1. A meal-scoring-device-implemented method for scoring a meal consumed by an individual during a period of time, the method comprising:
obtaining, by the meal-scoring device, a meal manifest corresponding to said period of time, said meal manifest including a servings count that measures a plurality of servings of a food of an indicated food group that said individual consumed during said period of time;
determining, by the meal-scoring device based at least in part on said period of time, a maximum-benefit score and a serving-wise declining-benefits function corresponding to said indicated food group;
determining, by the meal-scoring device, a plurality of individual-serving benefits-scores that respectively measure qualitative benefits associated with said plurality of servings consumed during said period of time, such that a first serving is qualitatively-measured according to said maximum-benefit score and subsequent servings are qualitatively-measured according to said declining-benefits function;
determining, by the meal-scoring device, a collective-servings score measuring a qualitative benefit associated with said plurality of servings consumed during said period of time, said collective-servings score being determined based at least in part on an accumulation of said plurality of individual-serving benefits-scores; and
associating, by the meal-scoring device, said collective-servings score with at least said individual and said period of time in a data store.

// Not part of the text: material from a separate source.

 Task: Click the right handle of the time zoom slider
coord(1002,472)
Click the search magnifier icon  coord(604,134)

2. The method of claim 1, wherein determining said declining-benefits function comprises determining a serving-wise decay rate based at least in part on a duration of said period of time, such that shorter durations are associated with faster decay rates.
3. The method of claim 1, wherein determining said declining-benefits function comprises determining a serving-wise decay rate based at least in part on a measure of variety among various foods of said indicated food group, such that food groups having higher measures of variety are associated with slower decay rates.

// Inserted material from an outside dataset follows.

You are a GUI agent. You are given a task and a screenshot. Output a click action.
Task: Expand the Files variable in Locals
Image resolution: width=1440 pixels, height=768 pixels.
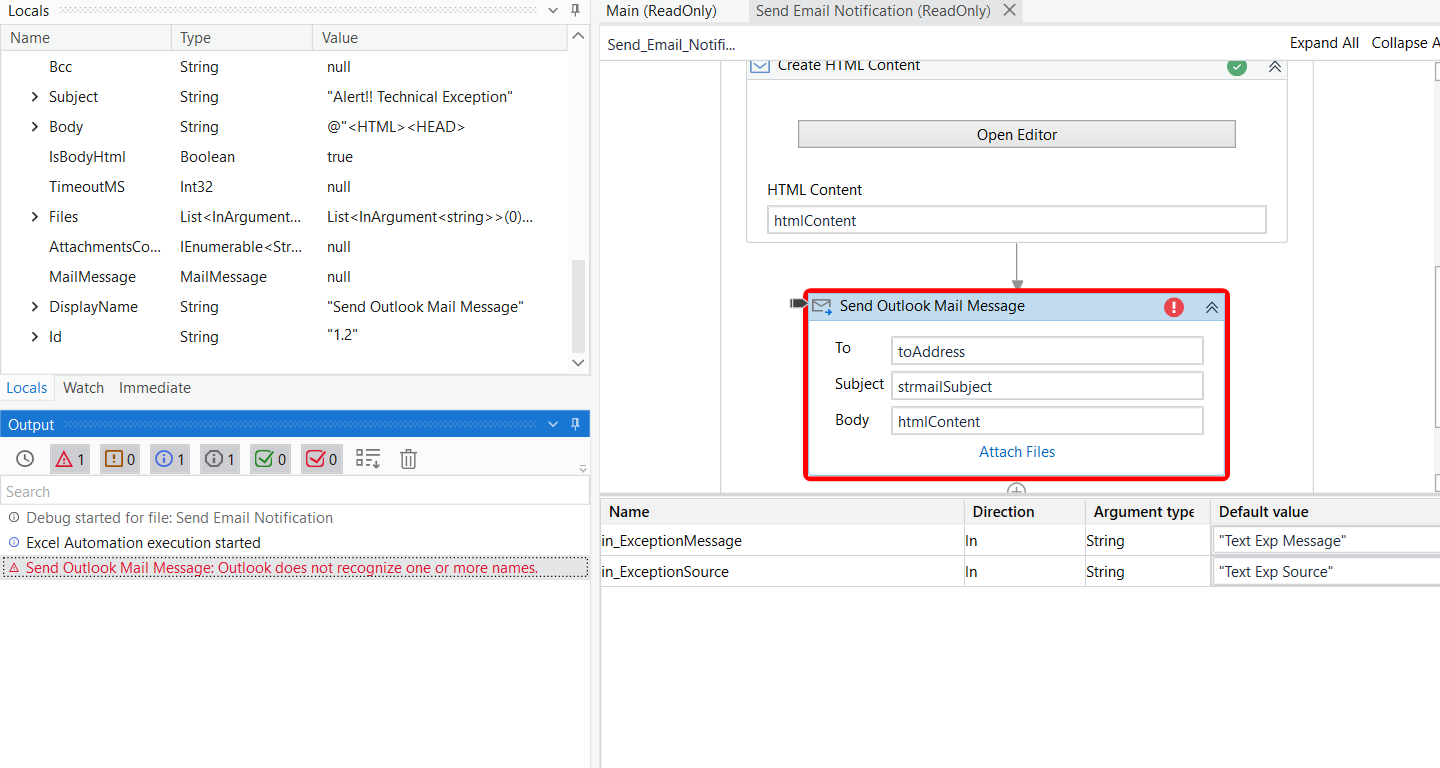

4. The method of claim 1, wherein determining said declining-benefits function comprises determining a serving-wise decay rate based at least in part on a measure of expected weight and/or health outcomes associated with said indicated food group, such that food groups having better expected weight and/or health outcomes are associated with slower decay rates.
5. The method of claim 1, wherein determining at least one of said plurality of individual-serving benefits-scores comprises determining that at least one of said plurality of servings exceeds a maximum non-detrimental serving count, and consequently, assigning a negative benefits score to said at least one of said plurality of servings.
6. The method of claim 1, wherein determining said collective-servings score comprises, when a duration of said period of time is determined to exceed a predetermined threshold:
determining a personal adjustment factor based at least in part on a personal characteristic of said individual; and
adjusting said accumulation of said plurality of individual-serving benefits-scores according to said personal adjustment factor.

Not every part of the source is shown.